In the study presented in this paper, a multimetallic ferrocene-based metal–organic framework (CoNiFc-MOF) catalyst, characterized by a sea urchin-like morphology, was synthesized via a straightforward solvothermal method. The research focused on evaluating the efficacy of peroxydisulfate (PDS) activation by the CoNiFc-MOF catalyst for the removal of emerging contaminants. The results indicated that the CoNiFc-MOF catalyst achieved a removal efficiency exceeding 98% for 10 mg L⁻¹ bisphenol A (BPA) within a 5 min timeframe. The activation mechanism of PDS was elucidated through electron paramagnetic resonance (EPR), revealing the involvement of both radical and non-radical oxidation pathways.

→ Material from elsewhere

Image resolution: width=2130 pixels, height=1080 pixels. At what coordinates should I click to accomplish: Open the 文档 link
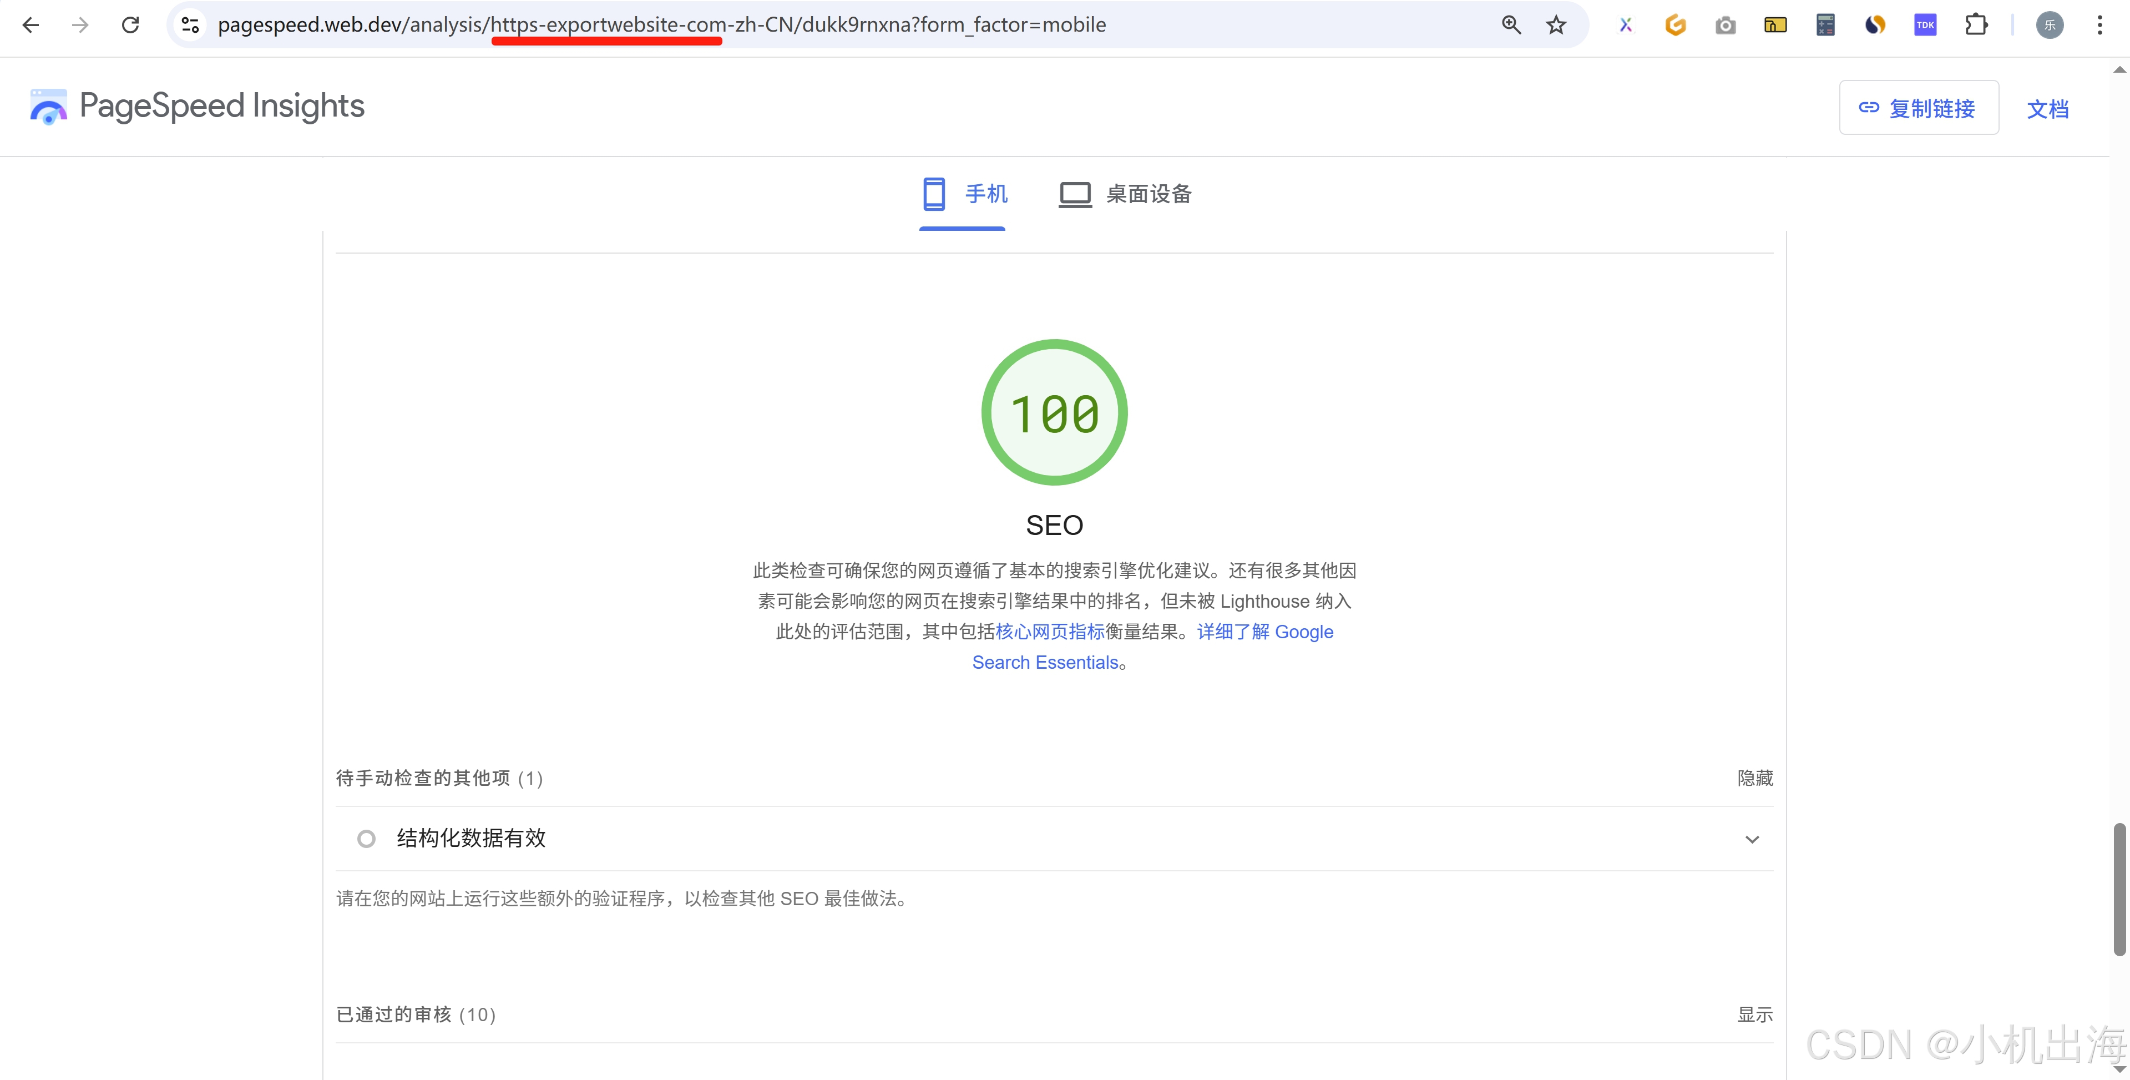click(2047, 108)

In this non-radical mechanism, BPA undergoes oxidation via a direct electron transfer pathway facilitated by the metastable reaction complex (CoNiFc-MOF/PDS*). The leaching percentages of Co, Ni, and Fe were calculated to be 3.9%, 3.8%, and 7.5%, respectively, based on ICP-MS analysis of the reaction solution before and after catalysis. The CoNiFc-MOF catalyst demonstrated a high removal efficiency, consistently maintaining over 90% efficiency across five consecutive cycles, indicative of its remarkable catalytic activity and stability. The intermediates of BPA were further identified using liquid chromatography-mass spectrometry (LC-MS), leading to the proposal of four potential degradation pathways. The catalyst also proved high efficacy in the removal of bisphenol B (BPB), tetracycline (TC), and oxytetracycline (OTC), with the reaction rate being closely associated with its structural characteristics and properties. Moreover, the CoNiFc-MOF catalyst is notable for its straightforward synthesis process and low cost, offering a promising design strategy for the development of efficient PDS-activated catalytic materials.